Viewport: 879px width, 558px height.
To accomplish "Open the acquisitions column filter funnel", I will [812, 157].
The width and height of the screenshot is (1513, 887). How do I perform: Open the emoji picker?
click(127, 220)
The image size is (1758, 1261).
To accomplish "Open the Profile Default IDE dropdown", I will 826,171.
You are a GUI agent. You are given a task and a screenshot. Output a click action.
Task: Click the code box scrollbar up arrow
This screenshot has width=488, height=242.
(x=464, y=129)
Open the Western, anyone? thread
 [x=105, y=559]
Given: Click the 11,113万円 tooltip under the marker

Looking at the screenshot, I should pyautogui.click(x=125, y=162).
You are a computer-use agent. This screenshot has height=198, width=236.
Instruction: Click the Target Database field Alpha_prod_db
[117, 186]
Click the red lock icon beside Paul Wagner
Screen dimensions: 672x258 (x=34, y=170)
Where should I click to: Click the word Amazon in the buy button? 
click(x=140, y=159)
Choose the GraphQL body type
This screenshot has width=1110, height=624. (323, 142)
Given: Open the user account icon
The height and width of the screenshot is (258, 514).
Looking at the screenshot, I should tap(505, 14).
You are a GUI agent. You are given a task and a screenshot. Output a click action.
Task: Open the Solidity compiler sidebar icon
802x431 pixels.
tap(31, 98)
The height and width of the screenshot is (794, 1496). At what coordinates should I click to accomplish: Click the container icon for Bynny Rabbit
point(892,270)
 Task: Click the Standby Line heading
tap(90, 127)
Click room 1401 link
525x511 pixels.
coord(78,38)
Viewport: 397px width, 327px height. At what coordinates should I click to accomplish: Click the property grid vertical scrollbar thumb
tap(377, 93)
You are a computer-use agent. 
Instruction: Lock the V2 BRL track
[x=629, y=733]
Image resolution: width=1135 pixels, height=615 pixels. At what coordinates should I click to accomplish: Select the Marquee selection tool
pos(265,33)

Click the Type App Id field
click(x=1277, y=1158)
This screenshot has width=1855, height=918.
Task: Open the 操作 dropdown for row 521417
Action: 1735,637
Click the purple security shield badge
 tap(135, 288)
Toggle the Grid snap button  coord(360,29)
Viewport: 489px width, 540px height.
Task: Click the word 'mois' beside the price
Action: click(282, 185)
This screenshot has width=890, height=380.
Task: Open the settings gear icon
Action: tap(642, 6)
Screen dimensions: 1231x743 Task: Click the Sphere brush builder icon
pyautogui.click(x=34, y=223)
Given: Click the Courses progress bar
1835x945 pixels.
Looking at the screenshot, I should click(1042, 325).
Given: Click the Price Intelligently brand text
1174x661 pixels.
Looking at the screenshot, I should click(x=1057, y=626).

▶ [WORK REQUIRED]: Show, copied in full, each line above that contains the word "Open". Case counts.

▶ [EXERCISE RESULT]:
To accomplish "Open the acquisitions column filter funnel", I will [812, 157].
The width and height of the screenshot is (1513, 887). How do I perform: Open the emoji picker?
To accomplish "Open the Profile Default IDE dropdown", I will 826,171.
Open the Western, anyone? thread
Given: Open the user account icon
Task: Open the Solidity compiler sidebar icon
Task: Open the 操作 dropdown for row 521417
Task: Open the settings gear icon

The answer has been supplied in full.